It’s important for Windows Defender to stay up to date so that new known variants of malware can be detected. This can be achieved if we integrate Windows Defender with WSUS and Windows update, which we’ll show you how to do here in Windows Server 2016.
This post is part of our Microsoft 70-744 Securing Windows Server 2016 exam study guide series. For more related posts and information check out our full 70-744 study guide.
Updating Windows Defender
By default Windows Defender will update automatically. We can open the Windows Defender graphical user interface (GUI) and select the update tab, as shown below.
This window will show the virus and spyware definition versions, as well as when they were last updated. We can optionally click the “Update Definitions” button towards the right to manually initiate an update. Note that this does require the Windows update service to be running to work.

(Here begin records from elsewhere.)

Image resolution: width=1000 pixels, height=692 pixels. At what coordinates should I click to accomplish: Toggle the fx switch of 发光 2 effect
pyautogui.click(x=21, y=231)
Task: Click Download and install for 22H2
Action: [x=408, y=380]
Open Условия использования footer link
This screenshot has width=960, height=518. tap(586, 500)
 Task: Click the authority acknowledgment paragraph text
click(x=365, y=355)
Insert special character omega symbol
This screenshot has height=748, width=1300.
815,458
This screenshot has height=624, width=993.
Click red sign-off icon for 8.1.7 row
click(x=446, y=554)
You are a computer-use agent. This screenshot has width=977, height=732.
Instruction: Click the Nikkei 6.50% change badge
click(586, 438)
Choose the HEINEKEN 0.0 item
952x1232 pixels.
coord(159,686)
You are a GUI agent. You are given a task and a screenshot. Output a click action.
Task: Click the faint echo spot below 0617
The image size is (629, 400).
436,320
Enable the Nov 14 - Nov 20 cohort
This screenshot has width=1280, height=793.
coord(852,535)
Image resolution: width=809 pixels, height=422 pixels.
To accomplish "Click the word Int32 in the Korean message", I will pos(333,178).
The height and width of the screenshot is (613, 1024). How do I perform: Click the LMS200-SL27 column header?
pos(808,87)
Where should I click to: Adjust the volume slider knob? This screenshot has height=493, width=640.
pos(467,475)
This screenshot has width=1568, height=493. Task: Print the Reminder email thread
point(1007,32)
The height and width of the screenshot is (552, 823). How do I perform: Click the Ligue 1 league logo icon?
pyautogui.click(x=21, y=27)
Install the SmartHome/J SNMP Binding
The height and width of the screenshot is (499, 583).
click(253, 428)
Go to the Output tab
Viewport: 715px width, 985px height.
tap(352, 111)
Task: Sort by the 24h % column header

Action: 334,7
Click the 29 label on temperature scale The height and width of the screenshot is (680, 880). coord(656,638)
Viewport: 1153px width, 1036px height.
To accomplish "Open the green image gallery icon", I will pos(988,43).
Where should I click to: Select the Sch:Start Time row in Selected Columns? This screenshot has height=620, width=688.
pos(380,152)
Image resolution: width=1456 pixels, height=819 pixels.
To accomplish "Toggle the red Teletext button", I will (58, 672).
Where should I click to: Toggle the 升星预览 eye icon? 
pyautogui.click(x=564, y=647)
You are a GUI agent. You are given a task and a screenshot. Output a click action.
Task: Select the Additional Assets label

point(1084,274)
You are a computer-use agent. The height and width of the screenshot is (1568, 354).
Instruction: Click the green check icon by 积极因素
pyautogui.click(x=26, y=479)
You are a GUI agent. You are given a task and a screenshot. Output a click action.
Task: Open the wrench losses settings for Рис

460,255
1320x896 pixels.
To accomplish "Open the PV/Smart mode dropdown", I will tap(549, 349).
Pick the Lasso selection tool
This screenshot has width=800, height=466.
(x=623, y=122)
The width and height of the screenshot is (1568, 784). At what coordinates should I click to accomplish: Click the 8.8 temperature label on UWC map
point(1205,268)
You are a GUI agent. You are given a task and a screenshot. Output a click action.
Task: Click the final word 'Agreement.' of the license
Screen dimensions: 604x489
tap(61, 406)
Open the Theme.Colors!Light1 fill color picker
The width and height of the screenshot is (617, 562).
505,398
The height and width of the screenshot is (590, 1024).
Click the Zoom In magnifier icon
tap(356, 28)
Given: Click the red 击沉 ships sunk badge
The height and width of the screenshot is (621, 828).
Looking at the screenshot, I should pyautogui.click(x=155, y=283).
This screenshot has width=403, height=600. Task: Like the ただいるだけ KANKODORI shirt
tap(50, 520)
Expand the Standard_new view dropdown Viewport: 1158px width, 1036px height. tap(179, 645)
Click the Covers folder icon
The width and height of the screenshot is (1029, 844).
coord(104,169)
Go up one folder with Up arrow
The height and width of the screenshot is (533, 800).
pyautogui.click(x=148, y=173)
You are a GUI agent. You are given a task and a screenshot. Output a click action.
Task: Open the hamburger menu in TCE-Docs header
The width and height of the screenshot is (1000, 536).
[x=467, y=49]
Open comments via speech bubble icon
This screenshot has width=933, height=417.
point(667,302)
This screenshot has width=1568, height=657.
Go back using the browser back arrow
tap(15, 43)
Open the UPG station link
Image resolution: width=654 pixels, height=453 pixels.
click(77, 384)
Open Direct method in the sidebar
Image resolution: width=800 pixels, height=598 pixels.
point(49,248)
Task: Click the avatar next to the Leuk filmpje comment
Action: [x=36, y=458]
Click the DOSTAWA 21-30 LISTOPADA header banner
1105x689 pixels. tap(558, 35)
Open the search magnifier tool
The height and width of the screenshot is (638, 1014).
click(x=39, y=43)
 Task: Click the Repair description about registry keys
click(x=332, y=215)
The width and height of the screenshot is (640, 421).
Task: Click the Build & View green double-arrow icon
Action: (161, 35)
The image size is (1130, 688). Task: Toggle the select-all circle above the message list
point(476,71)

Windows Defender with WSUS
If our system is configured to receive Windows updates through a Windows Server Update Services (WSUS) server, we can configure WSUS to actually download and approve these updates for Windows Defender. When the system performs a Windows update through WSUS, the definition updates will also be updated.
In the WSUS console if we select Options > Products and Classifications, followed by the Classifications tab, we can see that Definition Updates is selected by default. This means that by Default WSUS should download definition updates for Windows Defender.
If we look at the automatic approvals under Options > Automatic Approvals however, only critical and security updates are automatically approved by default.
We can of course modify this to allow definition updates to automatically approve if we want, meaning that our servers using the WSUS server will download them when available without manual approval.
Refer to our guide if you need further information regarding configuring automatic updates with WSUS.
We have illustrated the importance of keeping Windows Defender up to date, this is done when we integrate Windows Defender with WSUS and Windows Update.